La retirada israelí será gradual y condicional. Tres líneas de repliegue militar, pero con presencia estratégica mantenida en zonas sensibles. La letra chica indica que Israel no renuncia por completo a su capacidad operativa y mantendrá control aéreo y vigilancia fronteriza. No es una retirada total. Es una reconfiguración militar.
Uno de los puntos políticamente más delicados será la liberación “digna” de rehenes. Washington presiona para evitar escenas como las de enero, cuando Hamás usó su devolución temporal como victoria propagandística. Ahora habrá protocolo: nada de banderas, nada de discursos, nada de desfiles. Será un momento duro para la sociedad israelí y un reloj político para Netanyahu: si el canje de rehenes se percibe como una concesión excesiva, su coalición puede explotar desde adentro.

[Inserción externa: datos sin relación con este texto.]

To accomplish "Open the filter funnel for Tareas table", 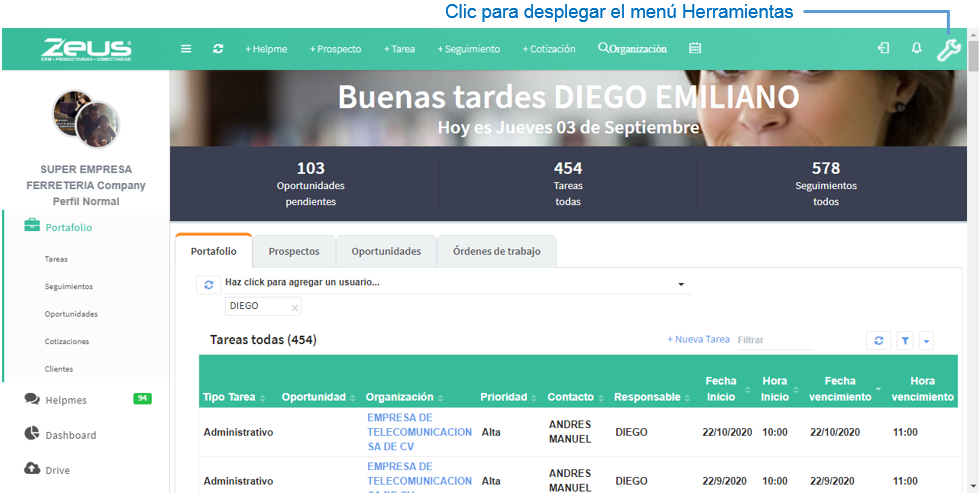I will [905, 340].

En el mundo árabe, el plan divide aguas. Egipto, Jordania, Catar y Arabia Saudita ven la tregua como una oportunidad para evitar que Gaza quede completamente devastada y para frenar el contagio regional. Pero Irán, Hezbolá y las milicias iraquíes ven en este proceso una amenaza geopolítica: si Trump impone su plan, pierden influencia en la causa palestina. Resultado probable: fuego cruzado diplomático y riesgo de sabotaje militar indirecto.

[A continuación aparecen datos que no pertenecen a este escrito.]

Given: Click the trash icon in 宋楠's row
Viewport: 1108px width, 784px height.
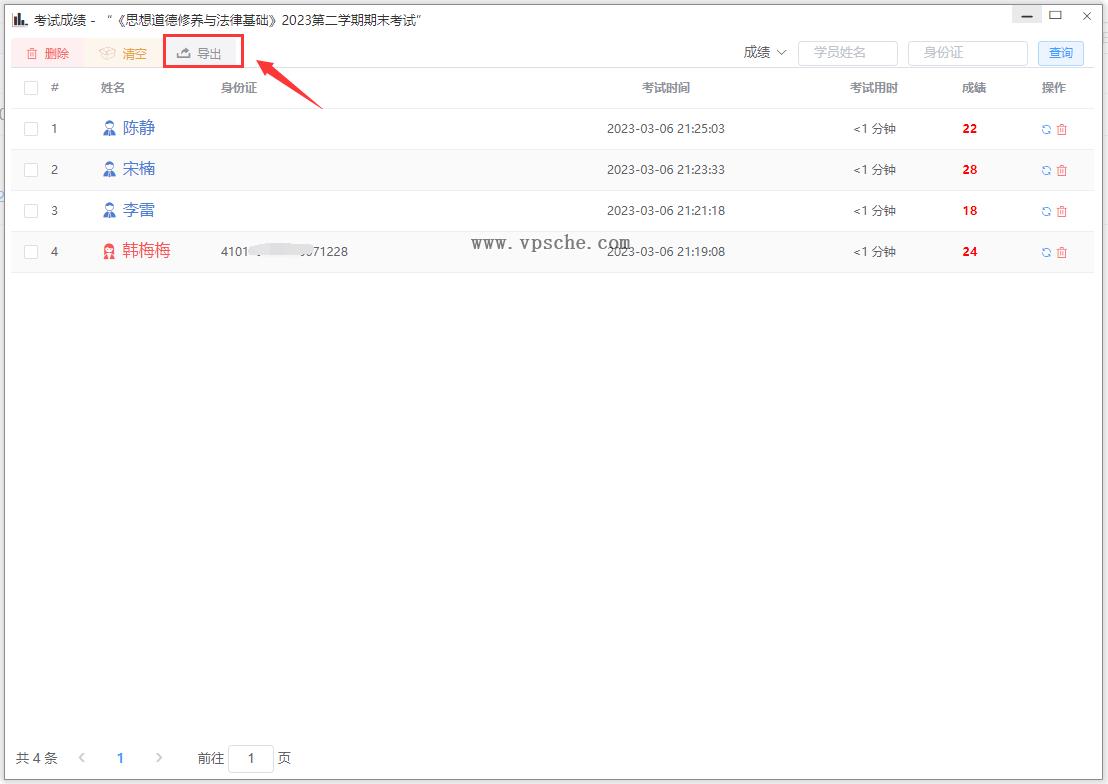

Trump sabe que está en el centro del guión. Viajará a Israel y Egipto para demostrar liderazgo internacional y, como bonus interno, capitalizar políticamente en Estados Unidos. Su mensaje es claro: “Yo traigo a los rehenes, yo ordeno Medio Oriente”. Puede funcionar para su narrativa, pero agrega presión: si algo sale mal antes del lunes, el golpe no será para Netanyahu o Hamás. Será para él.

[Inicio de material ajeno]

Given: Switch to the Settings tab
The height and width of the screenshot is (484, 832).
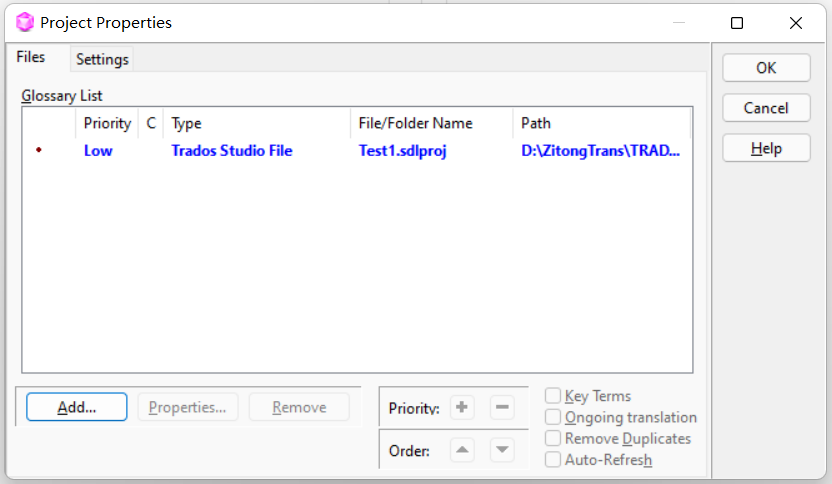Looking at the screenshot, I should pyautogui.click(x=102, y=59).
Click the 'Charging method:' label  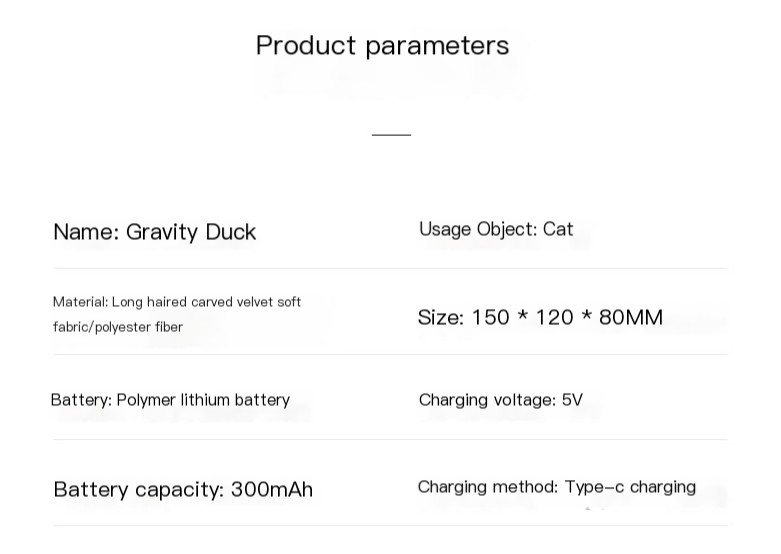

La pregunta clave es: ¿hay paz posible sin resolver quién gobernará Gaza? El documento lo esquiva. Habla de una “autoridad civil interina”, pero no menciona quién la dirigirá, cómo se elegirá, ni si contará con legitimidad palestina. Abu Mazen es una figura agotada y Hamás no aceptará ser excluido del futuro político. El riesgo es evidente: terminar con un vacío de poder convertido en guerra interna palestina.
El plan de 20 puntos tiene fortalezas: introduce un orden temporal, fuerza concesiones cruzadas y trae de vuelta el lenguaje de negociación política. Pero también esconde debilidades enormes:
– No define el destino político de Gaza
– No resuelve la cuestión de los asentamientos
– No establece garantías efectivas de seguridad a largo plazo
– No prevé un mecanismo claro de sanciones ante incumplimientos
En buen castellano: la paz todavía no está ni cerca. Estamos en el prólogo de un proceso largo, con calendario incierto y dinamita escondida en cada cláusula. La primera prueba llegará el lunes. Si la entrega de rehenes fracasa, el plan colapsa. Si avanza, comienza la verdadera pelea: quién controla Gaza, quién financia su reconstrucción y quién escribe el futuro político palestino.
Este no es el final de una guerra. Es el inicio de una batalla más compleja: la batalla por el poder después del fuego.